- A former Metropolitan Transit Authority (MTA) construction project administrator has been ordered to pay a fine of $20,000 and serve a sentenced of 46 months in prison, followed by three years of supervised release, after pleading guilty to asking for and receiving bribes from MTA contractors, according to the U.S. Attorney's Office for the Eastern District of New York.
- From March 2009 to May 2015, prosecutors said Talib Lokhandwala received more than $152,000 in bribes from two subway contractors. Lokhandwala reportedly told the contractors he would help them win future projects and expedite their paperwork if they paid him the amounts he demanded.
- According to the court, Lokhandwala carried out years of bribery by depositing the bribes into shell bank accounts that his wife created, according to the U.S. Department of Transportation's Office of the Inspector General.

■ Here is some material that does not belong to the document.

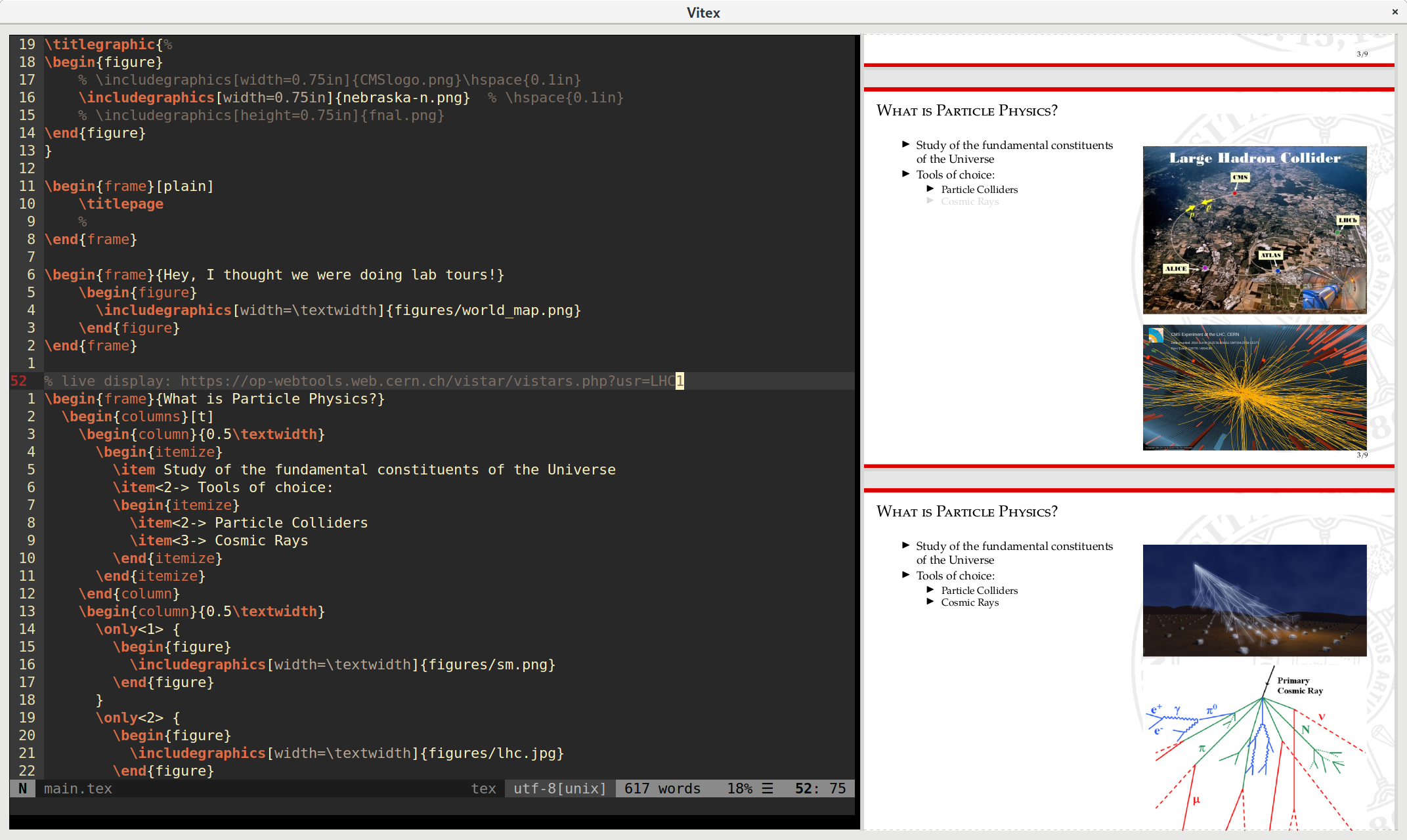This screenshot has height=840, width=1407.
Task: Click the tex filetype indicator
Action: tap(483, 788)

The Inspector General's Office became involved because the projects affected were recipients of Federal Transit Administration funding.
According to a 2009 report from the Wisconsin Law Journal, incidents of fraud involving bribery and corruption are hard to detect because they don't typically leave a paper trail. These "off-books" transactions can be so elusive that it's difficult to project how much companies and public agencies are losing to corruption. Estimates suggest that the typical case costs a company approximately $375,000. Fraud hotlines could help employers root out the behavior, but detection could come down to eagle-eyed managers who notice a change in the pattern of employee behavior or other subtle clues.
Still, most public agencies and many private owners conduct project audits to make sure there are no irregularities in how contractors are carrying out their responsibilities. For example, on public projects, the owner could be put on alert if a contractor is bringing in out-of-town crews to do the work instead of using locals, according to attorney Michelle Schaap with Chiesa Shahinian & Giantomasi. This could prompt questions about the contractor's relationships with subcontractors and if there is a quid pro quo involved.
The end, however, is one of the most likely times during a construction project that fraud is likely to reveal itself, Frances Haynes, attorney at law firm Lewis Roca Rothgerber Christie’s Phoenix office told Construction Dive last month. And even then, she said, it usually takes disagreements about money or other issues to drive such problems to the surface.